クラウドサービスを使う場合、CIAの責任はどうなる?
クラウドサービスを利用する際、セキュリティの責任はクラウド事業者と利用者で「責任共有モデル」に基づいて分担されます。
一般的に、クラウド事業者はインフラ層(物理サーバー、ネットワーク、データセンターなど)のセキュリティに責任を持ちます。一方、利用者はアプリケーション層やデータそのもののセキュリティ、アクセス権限の設定などに責任を持ちます。
つまり、クラウドを使っているから安全ではなく、利用者側での適切な設定と運用が必須です。実際、2024年のインシデントでは、クラウドサービスの設定ミスによる情報漏えいが多数報告されています。クラウド事業者が提供するセキュリティ機能を正しく理解し、適切に設定することが利用者の責任となります。
中小企業でも効果的なCIA対策は可能?
予算やリソースが限られている中小企業でも、工夫次第で効果的な対策は可能です。
まず、優先順位をつけることが重要です。すべてのリスクに同時に対処する必要はありません。自社にとって最も重要な情報資産は何か、最も起こりやすい脅威は何かを分析し、優先度の高いものから対策を講じます。
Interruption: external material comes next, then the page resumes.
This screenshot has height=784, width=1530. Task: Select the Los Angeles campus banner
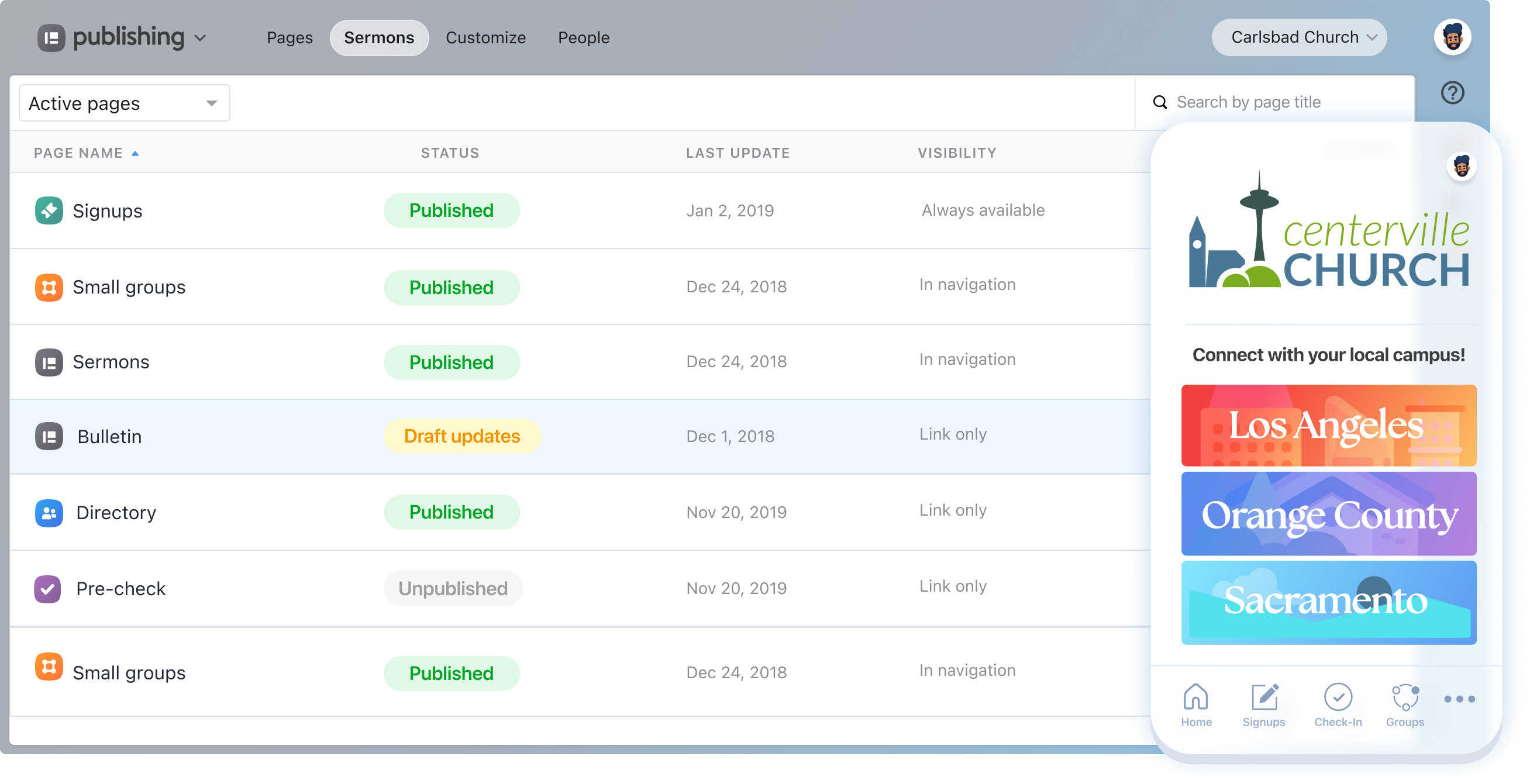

次に、無料または低コストのツールを活用することです。ウイルス対策ソフトやファイアウォールには無料版も存在しますし、クラウドサービスの標準機能を適切に設定するだけでも、かなりのセキュリティレベルが確保できます。
外部の専門サービスを利用するのも一つの手です。自社でセキュリティ専門人材を雇用するよりも、必要に応じてコンサルティングやセキュリティ診断サービスを利用する方が、コスト効率が良い場合もあります。
何より重要なのは、従業員教育に力を入れることです。高価なツールを導入しても、従業員がフィッシングメールに引っかかったり、パスワードを使い回したりしていては意味がありません。教育は比較的低コストで実施でき、効果も大きいため、中小企業こそ注力すべき領域といえます。
まとめ
情報セキュリティの3要素――機密性、完全性、可用性――は、組織の情報資産を守るための基盤となる概念です。この3つをバランスよく維持することで、多様化するサイバー脅威から組織を守り、ビジネスの継続性を確保できます。
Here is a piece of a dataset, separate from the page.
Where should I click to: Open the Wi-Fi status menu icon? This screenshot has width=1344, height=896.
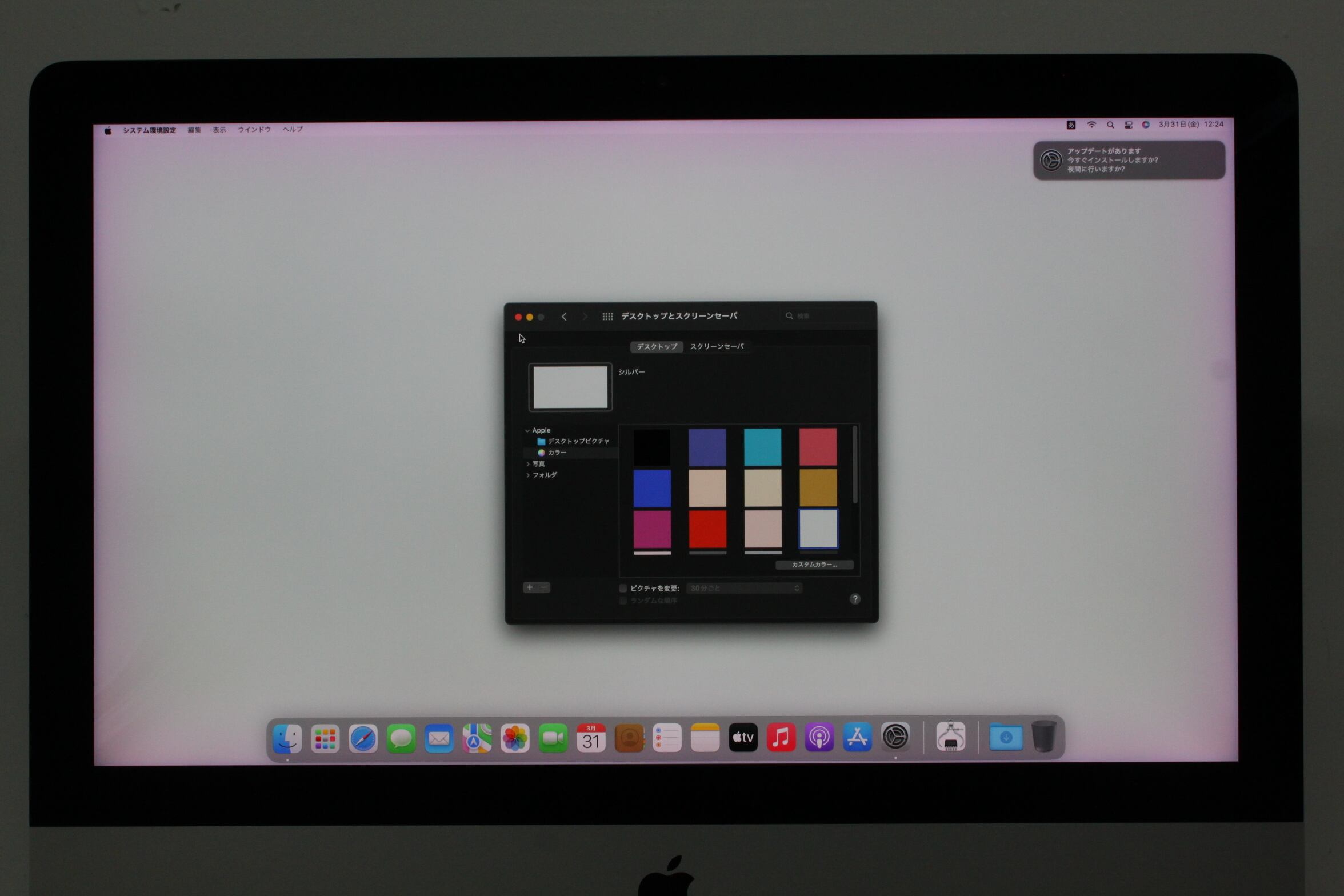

2024年のセキュリティインシデントが示すように、もはやサイバー攻撃は「対岸の火事」ではありません。業種や規模を問わず、あらゆる組織が標的となり得る時代において、CIAの3要素に基づいた体系的なセキュリティ対策は必須です。
技術的対策、物理的対策、人的対策、組織的対策を組み合わせ、情報の性質や業務の特性に応じて適切なバランスで実装することが、実効性の高いセキュリティ体制につながります。
まずは自社の現状を把握し、最も重要な情報資産を特定することから始めてみましょう。そして、できることから一つずつ対策を積み重ねていくことで、確実にセキュリティレベルは向上していきます。情報セキュリティは一度構築すれば終わりではなく、継続的な改善が求められる取り組みです。CIAの3要素を軸に、自組織に最適なセキュリティ体制を構築し、維持していくことが、これからの時代を生き抜く組織の必須条件となるでしょう。